Buck-Gramcko D
Handchirurgie. 1981;13(1-2):14-27.
Reconstruction of the thumb following amputation injuries: In this review of the different methods of thumb reconstruction following traumatic amputation, the procedures applicable in the primary care of the hand are first mentioned and demonstrated: replantation of a thumb, cover of a distal amputation with a neurovascular flap and salvage of a thumb with intermediate segmental loss. In most instances the thumb reconstruction is performed as a secondary procedure. The indication and the selection of the method depend upon the level of amputation, the dominance of the injured hand, and the presence of other injuries to the same hand as well as age, sex, occupation, and intelligence of the patient. There are several different operative methods: 1) Deepening of the first web space (phalangisation of the first metacarpal) by means of a Z-plasty with proximal transposition of the insertion of the adductor pollicis muscle. 2) Lengthening of the first metacarpal with a bone graft either as Gillies cocked hat procedure or as interposition following distraction of the osteotomized two parts of the metacarpal in one stage or as continuous distraction (Matev). --Both methods are performed often in combination and are indicated in loss of the thumb at the base of the proximal phalanx or at the MP-joint in the non-dominant hand or in unskilled workmen. 3) Osteoplastic methods with bone graft, tube pedicle and neurovascular island flap have the risk of absorption of the bone graft and therefore more limited indications. These are given in unskilled manual workers with no other injured digits and in multiple loss of digits where toe transfer is not appropriate. 4) Transposition of another intact or partially amputated digit on a neurovascular pedicle. The two different operative techniques depend upon the presence or loss of the first metacarpal and the thenar muscles.
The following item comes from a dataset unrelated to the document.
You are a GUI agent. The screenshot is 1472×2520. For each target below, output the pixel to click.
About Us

The indication is given in amputations at any point proximal to the base of the proximal phalanx in either hand of most women, children and skilled workers. 5) Free toe transfer is indicated if there is not any other finger or part of a finger available and the first metacarpal is preserved. In exceptional cases a free transfer of a digit of the contralateral hand is possible.
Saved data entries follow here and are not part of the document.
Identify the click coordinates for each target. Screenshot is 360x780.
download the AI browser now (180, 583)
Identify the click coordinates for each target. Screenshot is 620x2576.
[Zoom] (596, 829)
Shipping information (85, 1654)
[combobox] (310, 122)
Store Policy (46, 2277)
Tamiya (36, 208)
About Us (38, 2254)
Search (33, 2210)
在这篇关于创伤性离断后拇指重建不同方法的综述中,首先提及并展示了适用于手部初级护理的手术:拇指再植、用神经血管皮瓣覆盖远节离断伤以及挽救伴有中间节段缺失的拇指。在大多数情况下,拇指重建作为二期手术进行。手术指征和方法的选择取决于离断水平、伤手的优势、同一只手是否存在其他损伤以及患者的年龄、性别、职业和智力。有几种不同的手术方法:1)通过Z形皮瓣成形术并将拇收肌止点近端移位来加深第一掌骨间隙(第一掌骨指骨化)。2)用骨移植延长第一掌骨,可采用吉利斯“歪帽”手术,或在一期将截断的两部分掌骨牵开后进行骨间植入,或持续牵张(马特夫法)。——这两种方法常联合使用,适用于非优势手近端指骨基部或掌指关节处拇指缺失的情况,或从事非技术工作的工人。3)采用骨移植、管状蒂和神经血管岛状皮瓣的骨成形方法有骨移植吸收的风险,因此适应证更有限。适用于无其他手指损伤的非技术体力劳动者以及不适宜进行足趾移植的多指缺失情况。4)将另一个完整或部分离断的手指带神经血管蒂移位。两种不同的手术技术取决于第一掌骨和大鱼际肌的存在或缺失情况。适用于大多数女性、儿童和技术工人双手近端指骨基部近端任何部位的离断伤。5)如果没有其他可用手指或手指部分且第一掌骨保留,则可进行游离足趾移植。在特殊情况下,对侧手的手指游离移植也是可行的。